• [Exercise requirements]: Every entry below needs to be printed again exactly, with its pictures left out.
-=-=-=-=-
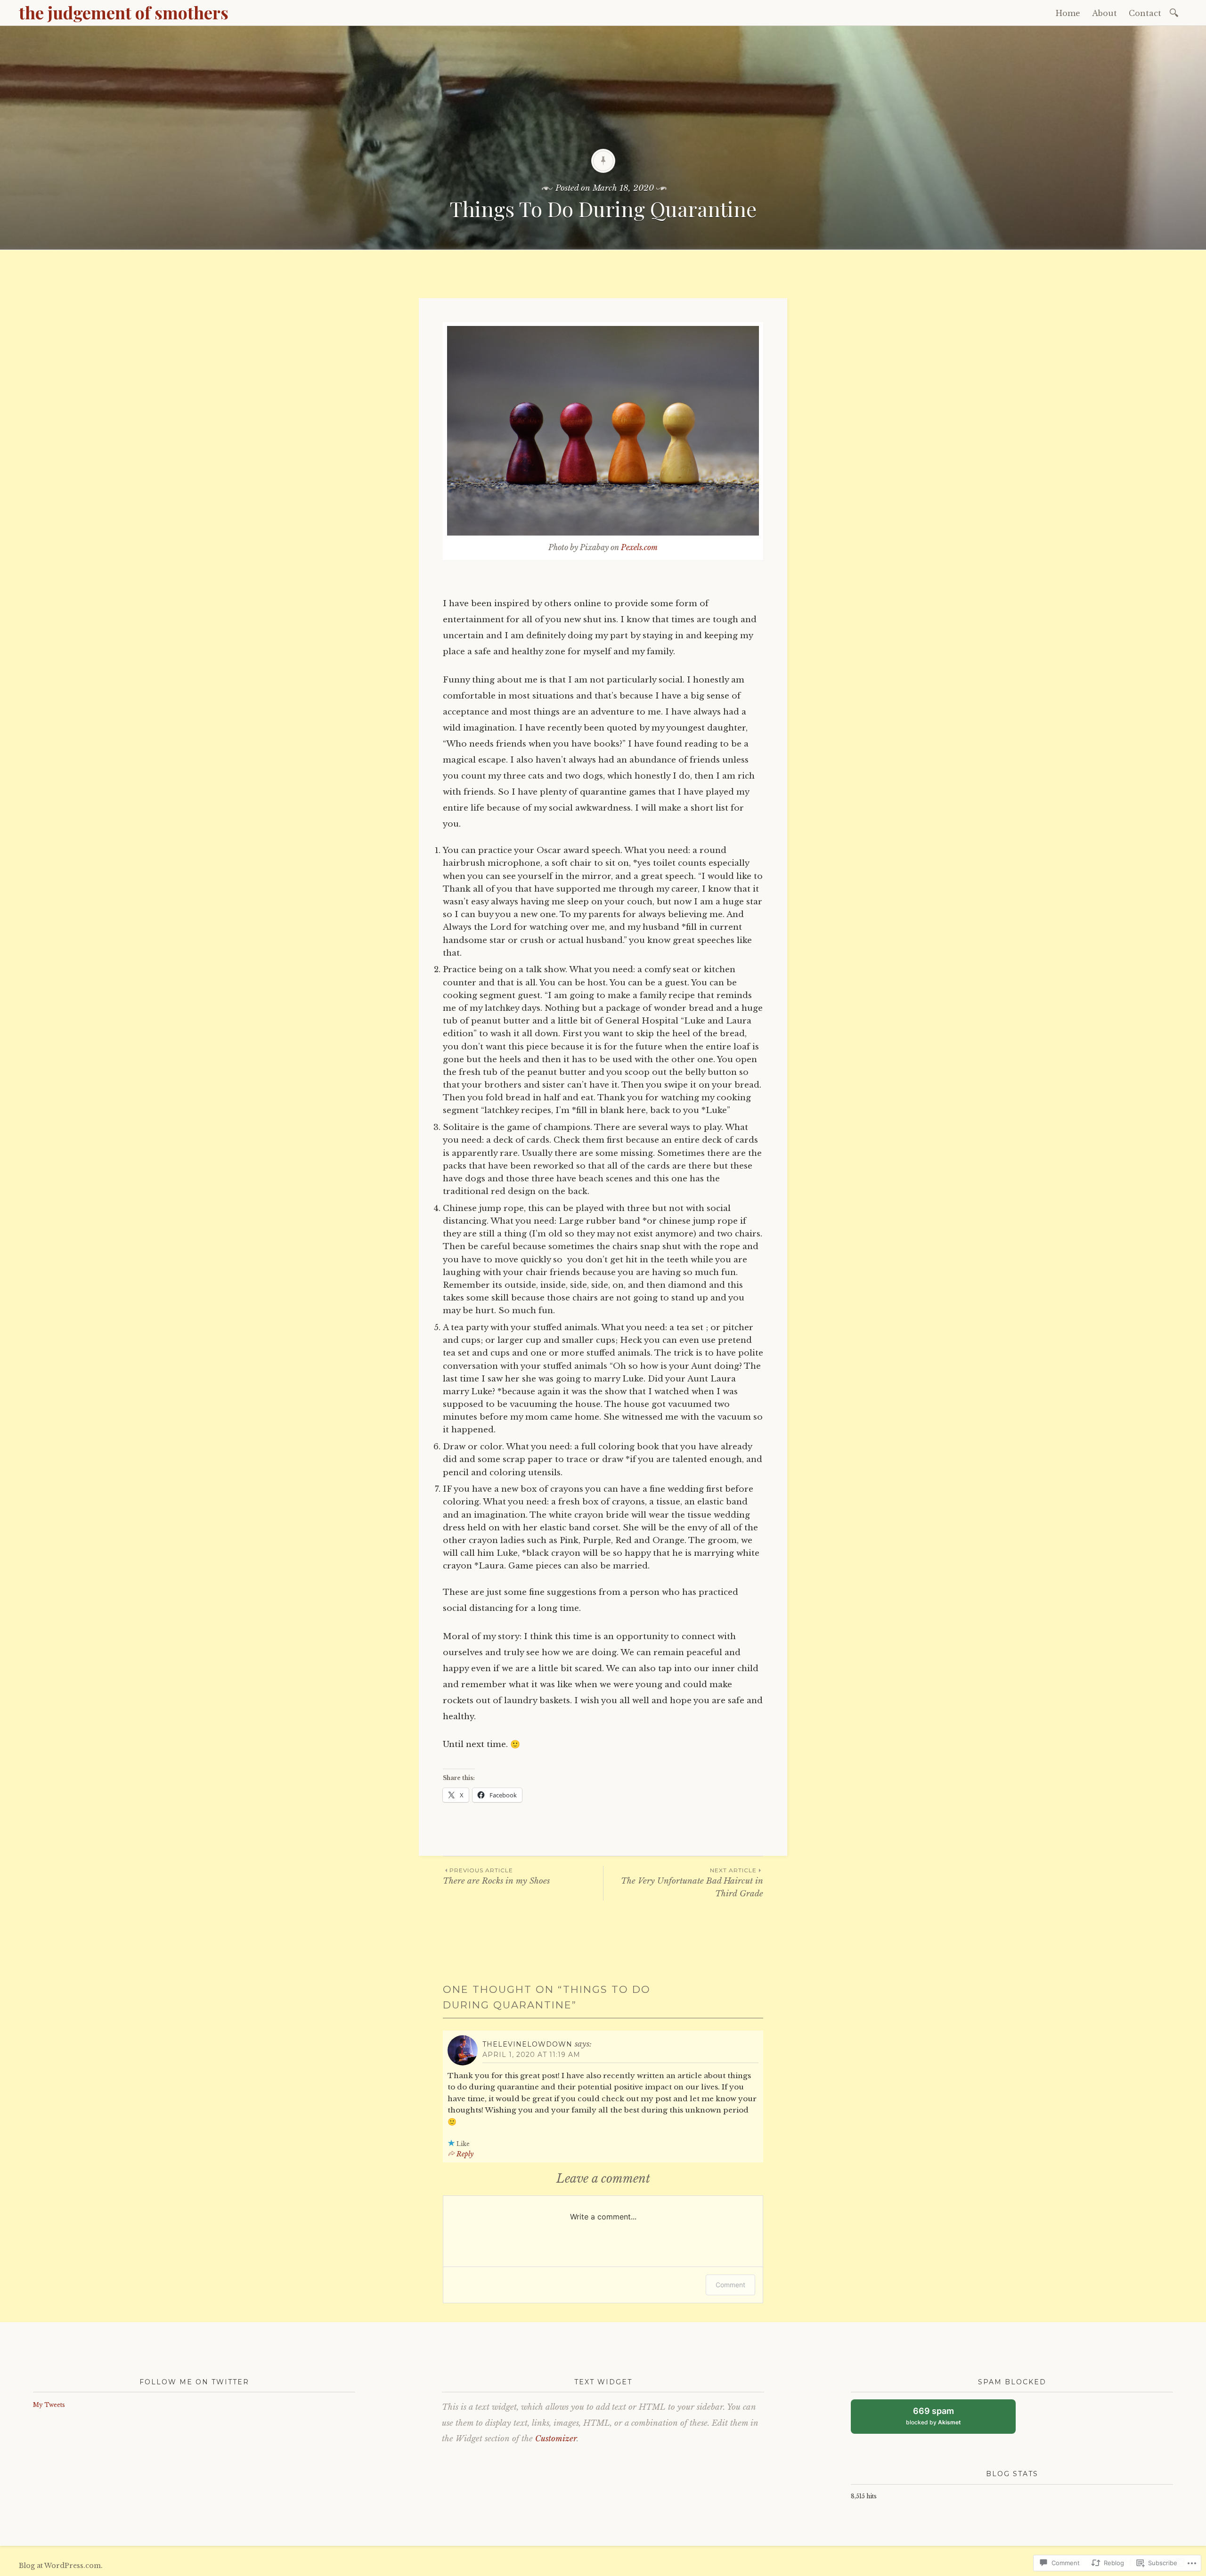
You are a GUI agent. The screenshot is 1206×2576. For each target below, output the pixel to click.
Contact (1145, 13)
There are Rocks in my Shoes (496, 1876)
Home (1068, 13)
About (1104, 13)
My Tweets (49, 2404)
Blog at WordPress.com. (61, 2565)
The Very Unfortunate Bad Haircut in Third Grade (692, 1883)
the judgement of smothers (123, 12)
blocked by (942, 2420)
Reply (464, 2154)
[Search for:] (1176, 12)
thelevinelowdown (527, 2044)
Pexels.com (639, 547)
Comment (730, 2285)
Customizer (556, 2439)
-=-=-=-=-
• [Reply to the exercise]:
You are a GUI agent. The screenshot is 1206×2576. For each target below, output the pixel to click.
Contact (1145, 13)
There are Rocks in my Shoes (496, 1876)
Home (1068, 13)
About (1104, 13)
My Tweets (49, 2404)
Blog at WordPress.com. (61, 2565)
The Very Unfortunate Bad Haircut in Third Grade (692, 1883)
the judgement of smothers (123, 12)
blocked by (942, 2420)
Reply (464, 2154)
[Search for:] (1176, 12)
thelevinelowdown (527, 2044)
Pexels.com (639, 547)
Comment (730, 2285)
Customizer (556, 2439)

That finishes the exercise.